• _Data items_
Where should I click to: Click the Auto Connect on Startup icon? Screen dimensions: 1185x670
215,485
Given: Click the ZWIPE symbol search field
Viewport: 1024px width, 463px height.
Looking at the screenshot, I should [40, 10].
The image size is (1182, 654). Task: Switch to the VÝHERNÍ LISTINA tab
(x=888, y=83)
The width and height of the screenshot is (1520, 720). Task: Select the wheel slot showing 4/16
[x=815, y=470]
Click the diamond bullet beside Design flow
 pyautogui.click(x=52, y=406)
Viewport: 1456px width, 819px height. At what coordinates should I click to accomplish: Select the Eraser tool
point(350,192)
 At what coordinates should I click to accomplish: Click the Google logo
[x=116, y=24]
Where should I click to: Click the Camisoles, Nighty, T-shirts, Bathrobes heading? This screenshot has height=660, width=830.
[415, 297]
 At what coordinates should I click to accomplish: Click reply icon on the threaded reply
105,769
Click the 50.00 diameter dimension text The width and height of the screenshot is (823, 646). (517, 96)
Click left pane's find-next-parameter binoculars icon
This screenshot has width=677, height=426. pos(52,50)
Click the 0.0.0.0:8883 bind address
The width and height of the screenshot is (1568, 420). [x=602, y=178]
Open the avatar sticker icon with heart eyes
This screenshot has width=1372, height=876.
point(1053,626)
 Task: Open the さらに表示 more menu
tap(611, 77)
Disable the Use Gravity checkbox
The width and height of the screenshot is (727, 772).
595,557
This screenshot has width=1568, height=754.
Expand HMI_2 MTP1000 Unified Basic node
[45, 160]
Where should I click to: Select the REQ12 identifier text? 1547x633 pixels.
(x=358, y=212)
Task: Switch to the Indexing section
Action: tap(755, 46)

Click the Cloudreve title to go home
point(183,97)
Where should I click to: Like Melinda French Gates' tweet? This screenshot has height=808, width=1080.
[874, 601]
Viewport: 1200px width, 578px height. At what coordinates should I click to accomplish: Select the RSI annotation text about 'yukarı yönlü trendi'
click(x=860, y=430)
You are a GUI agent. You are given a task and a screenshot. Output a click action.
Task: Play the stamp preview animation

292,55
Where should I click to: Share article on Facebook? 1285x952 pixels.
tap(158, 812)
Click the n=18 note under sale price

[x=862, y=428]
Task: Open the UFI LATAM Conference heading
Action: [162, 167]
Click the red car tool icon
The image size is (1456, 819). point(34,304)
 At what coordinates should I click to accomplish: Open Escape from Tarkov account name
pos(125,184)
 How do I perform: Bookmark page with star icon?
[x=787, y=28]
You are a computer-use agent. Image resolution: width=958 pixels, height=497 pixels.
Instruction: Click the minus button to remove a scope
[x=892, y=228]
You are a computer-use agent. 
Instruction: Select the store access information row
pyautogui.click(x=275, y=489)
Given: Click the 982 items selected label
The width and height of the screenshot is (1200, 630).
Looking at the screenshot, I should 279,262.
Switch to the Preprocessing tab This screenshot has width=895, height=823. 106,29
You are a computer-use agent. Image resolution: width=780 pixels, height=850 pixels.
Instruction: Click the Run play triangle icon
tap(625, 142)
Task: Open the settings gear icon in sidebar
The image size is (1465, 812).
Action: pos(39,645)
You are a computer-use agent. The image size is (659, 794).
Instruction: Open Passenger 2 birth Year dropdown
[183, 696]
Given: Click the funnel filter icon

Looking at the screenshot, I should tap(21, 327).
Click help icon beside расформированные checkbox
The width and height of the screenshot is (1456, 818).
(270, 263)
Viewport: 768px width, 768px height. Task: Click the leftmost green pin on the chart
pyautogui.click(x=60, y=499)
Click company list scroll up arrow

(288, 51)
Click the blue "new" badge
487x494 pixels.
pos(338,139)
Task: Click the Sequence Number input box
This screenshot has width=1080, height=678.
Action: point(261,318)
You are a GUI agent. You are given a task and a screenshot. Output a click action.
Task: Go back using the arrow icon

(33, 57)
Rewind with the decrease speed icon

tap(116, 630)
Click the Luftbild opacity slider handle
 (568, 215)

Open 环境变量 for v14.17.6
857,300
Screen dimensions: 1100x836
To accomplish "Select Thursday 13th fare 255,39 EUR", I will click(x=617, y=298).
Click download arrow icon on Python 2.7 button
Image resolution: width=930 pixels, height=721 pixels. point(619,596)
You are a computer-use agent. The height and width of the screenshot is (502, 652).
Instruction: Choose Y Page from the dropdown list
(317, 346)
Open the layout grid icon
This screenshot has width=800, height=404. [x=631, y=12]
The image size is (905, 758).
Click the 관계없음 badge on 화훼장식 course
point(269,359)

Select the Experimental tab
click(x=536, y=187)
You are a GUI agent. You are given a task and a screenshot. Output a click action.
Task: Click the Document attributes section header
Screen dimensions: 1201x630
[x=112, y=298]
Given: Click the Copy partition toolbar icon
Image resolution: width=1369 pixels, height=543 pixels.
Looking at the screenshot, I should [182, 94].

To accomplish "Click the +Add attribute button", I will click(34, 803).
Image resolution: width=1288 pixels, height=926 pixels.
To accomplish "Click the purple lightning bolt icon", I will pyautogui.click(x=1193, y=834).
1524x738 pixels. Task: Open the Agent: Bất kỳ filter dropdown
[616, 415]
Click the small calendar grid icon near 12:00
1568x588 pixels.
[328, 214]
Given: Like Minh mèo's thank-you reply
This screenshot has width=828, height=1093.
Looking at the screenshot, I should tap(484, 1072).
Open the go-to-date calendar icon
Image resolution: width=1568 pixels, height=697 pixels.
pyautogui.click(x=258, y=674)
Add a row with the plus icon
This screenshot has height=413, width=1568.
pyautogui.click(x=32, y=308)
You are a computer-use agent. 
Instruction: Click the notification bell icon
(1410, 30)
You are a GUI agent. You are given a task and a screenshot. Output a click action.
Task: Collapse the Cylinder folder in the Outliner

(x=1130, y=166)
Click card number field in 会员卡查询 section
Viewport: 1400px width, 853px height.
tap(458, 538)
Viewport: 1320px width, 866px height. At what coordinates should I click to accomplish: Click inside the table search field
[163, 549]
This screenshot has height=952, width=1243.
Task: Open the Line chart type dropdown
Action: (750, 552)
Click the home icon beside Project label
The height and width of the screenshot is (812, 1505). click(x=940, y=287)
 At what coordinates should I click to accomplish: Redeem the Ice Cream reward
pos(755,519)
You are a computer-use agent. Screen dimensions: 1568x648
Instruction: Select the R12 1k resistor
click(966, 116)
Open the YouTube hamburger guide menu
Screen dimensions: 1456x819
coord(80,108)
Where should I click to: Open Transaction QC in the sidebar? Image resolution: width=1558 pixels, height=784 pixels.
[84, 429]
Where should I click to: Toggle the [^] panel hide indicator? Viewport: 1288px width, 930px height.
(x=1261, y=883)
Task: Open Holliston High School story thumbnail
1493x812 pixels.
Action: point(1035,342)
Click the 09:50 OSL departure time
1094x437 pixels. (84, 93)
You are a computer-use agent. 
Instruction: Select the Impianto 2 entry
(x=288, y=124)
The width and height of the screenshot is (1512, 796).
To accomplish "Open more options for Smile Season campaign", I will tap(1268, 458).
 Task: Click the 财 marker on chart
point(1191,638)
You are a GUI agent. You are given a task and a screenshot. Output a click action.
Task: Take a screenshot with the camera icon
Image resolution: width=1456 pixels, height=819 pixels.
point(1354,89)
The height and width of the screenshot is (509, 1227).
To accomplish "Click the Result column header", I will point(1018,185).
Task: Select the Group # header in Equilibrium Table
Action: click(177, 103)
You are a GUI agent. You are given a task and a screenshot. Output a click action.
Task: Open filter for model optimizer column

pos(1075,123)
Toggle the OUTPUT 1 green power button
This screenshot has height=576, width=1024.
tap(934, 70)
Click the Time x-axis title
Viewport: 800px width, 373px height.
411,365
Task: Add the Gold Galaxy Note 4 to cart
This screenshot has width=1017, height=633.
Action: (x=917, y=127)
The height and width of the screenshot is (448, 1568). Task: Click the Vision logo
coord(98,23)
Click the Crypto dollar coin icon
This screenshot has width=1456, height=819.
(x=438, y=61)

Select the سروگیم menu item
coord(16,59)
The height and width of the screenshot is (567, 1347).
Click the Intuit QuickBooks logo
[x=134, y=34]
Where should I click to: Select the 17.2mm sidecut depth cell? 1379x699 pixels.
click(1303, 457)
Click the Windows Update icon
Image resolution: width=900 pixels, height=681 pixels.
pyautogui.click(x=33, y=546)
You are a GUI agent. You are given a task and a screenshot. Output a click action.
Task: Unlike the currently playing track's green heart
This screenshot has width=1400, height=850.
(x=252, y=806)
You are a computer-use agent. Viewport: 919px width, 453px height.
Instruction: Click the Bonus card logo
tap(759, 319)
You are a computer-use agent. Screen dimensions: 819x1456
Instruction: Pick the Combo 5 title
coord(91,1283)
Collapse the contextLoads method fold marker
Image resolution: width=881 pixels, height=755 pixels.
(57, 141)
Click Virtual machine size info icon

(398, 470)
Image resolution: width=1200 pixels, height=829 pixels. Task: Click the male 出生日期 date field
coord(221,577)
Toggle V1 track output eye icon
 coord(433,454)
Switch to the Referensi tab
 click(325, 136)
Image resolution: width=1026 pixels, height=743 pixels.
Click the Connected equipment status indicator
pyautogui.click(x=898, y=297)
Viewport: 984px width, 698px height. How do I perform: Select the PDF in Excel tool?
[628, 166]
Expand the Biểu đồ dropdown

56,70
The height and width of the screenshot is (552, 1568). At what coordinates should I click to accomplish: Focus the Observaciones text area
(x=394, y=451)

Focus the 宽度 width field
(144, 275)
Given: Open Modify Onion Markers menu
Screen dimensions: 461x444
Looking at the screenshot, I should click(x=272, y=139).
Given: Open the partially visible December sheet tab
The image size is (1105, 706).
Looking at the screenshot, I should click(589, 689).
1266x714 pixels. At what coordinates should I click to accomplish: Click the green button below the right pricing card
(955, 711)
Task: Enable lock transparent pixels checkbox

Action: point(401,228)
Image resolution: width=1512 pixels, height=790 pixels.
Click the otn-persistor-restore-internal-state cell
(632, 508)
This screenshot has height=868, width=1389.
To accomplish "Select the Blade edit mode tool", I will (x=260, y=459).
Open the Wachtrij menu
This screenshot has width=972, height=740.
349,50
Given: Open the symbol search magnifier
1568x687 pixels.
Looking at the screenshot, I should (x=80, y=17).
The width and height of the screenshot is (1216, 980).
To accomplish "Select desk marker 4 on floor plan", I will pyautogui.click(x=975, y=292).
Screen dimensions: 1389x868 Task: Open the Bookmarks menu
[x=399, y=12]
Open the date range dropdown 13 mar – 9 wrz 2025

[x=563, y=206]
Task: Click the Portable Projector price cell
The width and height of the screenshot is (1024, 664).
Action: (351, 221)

• _Requirement_
Edit the records starting at the line containing "the Google logo" and ending at the line containing "tap(611, 77)" by replacing "binoculars" with "magnifier", changing nothing else. Return only those lines.

• _Written response_
 At what coordinates should I click to accomplish: Click the Google logo
[x=116, y=24]
Where should I click to: Click the Camisoles, Nighty, T-shirts, Bathrobes heading? This screenshot has height=660, width=830.
[415, 297]
 At what coordinates should I click to accomplish: Click reply icon on the threaded reply
105,769
Click the 50.00 diameter dimension text The width and height of the screenshot is (823, 646). (517, 96)
Click left pane's find-next-parameter magnifier icon
This screenshot has width=677, height=426. pos(52,50)
Click the 0.0.0.0:8883 bind address
The width and height of the screenshot is (1568, 420). [x=602, y=178]
Open the avatar sticker icon with heart eyes
This screenshot has width=1372, height=876.
point(1053,626)
 Task: Open the さらに表示 more menu
tap(611, 77)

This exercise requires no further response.